The exercise | Rewrite the lines starting with the line that contains "Click the italic formatting icon" and going on through the line that contains "click(499, 348)", requests included, and scale every coordinate in the answers by 0.55, rounding to whole numbers with halves rounded up. Leave all other numbers unchanged, and give only those lines.

Data on locating visible targets
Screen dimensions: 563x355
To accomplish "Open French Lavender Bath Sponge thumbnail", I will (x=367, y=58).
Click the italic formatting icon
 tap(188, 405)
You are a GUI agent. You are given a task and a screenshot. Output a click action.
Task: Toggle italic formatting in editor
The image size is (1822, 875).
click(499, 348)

==

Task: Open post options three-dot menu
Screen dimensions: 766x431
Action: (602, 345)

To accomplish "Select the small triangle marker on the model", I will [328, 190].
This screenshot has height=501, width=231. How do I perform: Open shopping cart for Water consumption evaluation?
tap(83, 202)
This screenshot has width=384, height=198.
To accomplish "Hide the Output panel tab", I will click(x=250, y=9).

---

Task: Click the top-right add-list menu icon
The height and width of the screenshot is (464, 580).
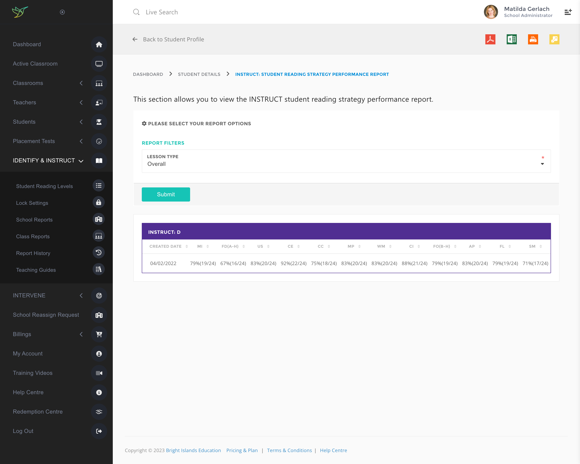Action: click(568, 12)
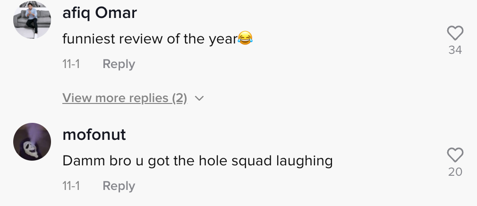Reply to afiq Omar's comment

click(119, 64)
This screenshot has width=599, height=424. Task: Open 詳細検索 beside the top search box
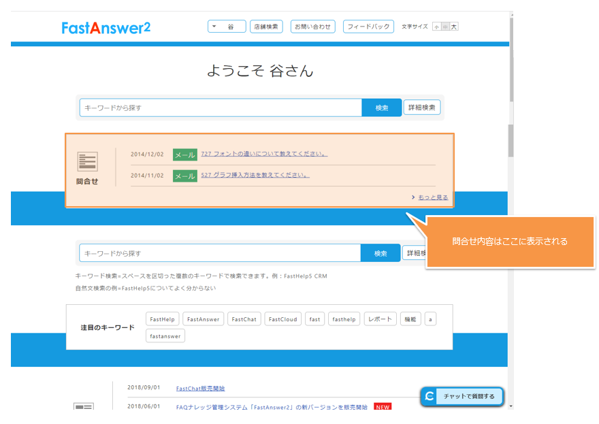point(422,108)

Answer to the exercise |
Click the italic formatting icon
 tap(103, 223)
You are a GUI agent. You are given a task and a screenshot. Output a click action.
Task: Toggle italic formatting in editor
The image size is (1822, 875).
click(274, 191)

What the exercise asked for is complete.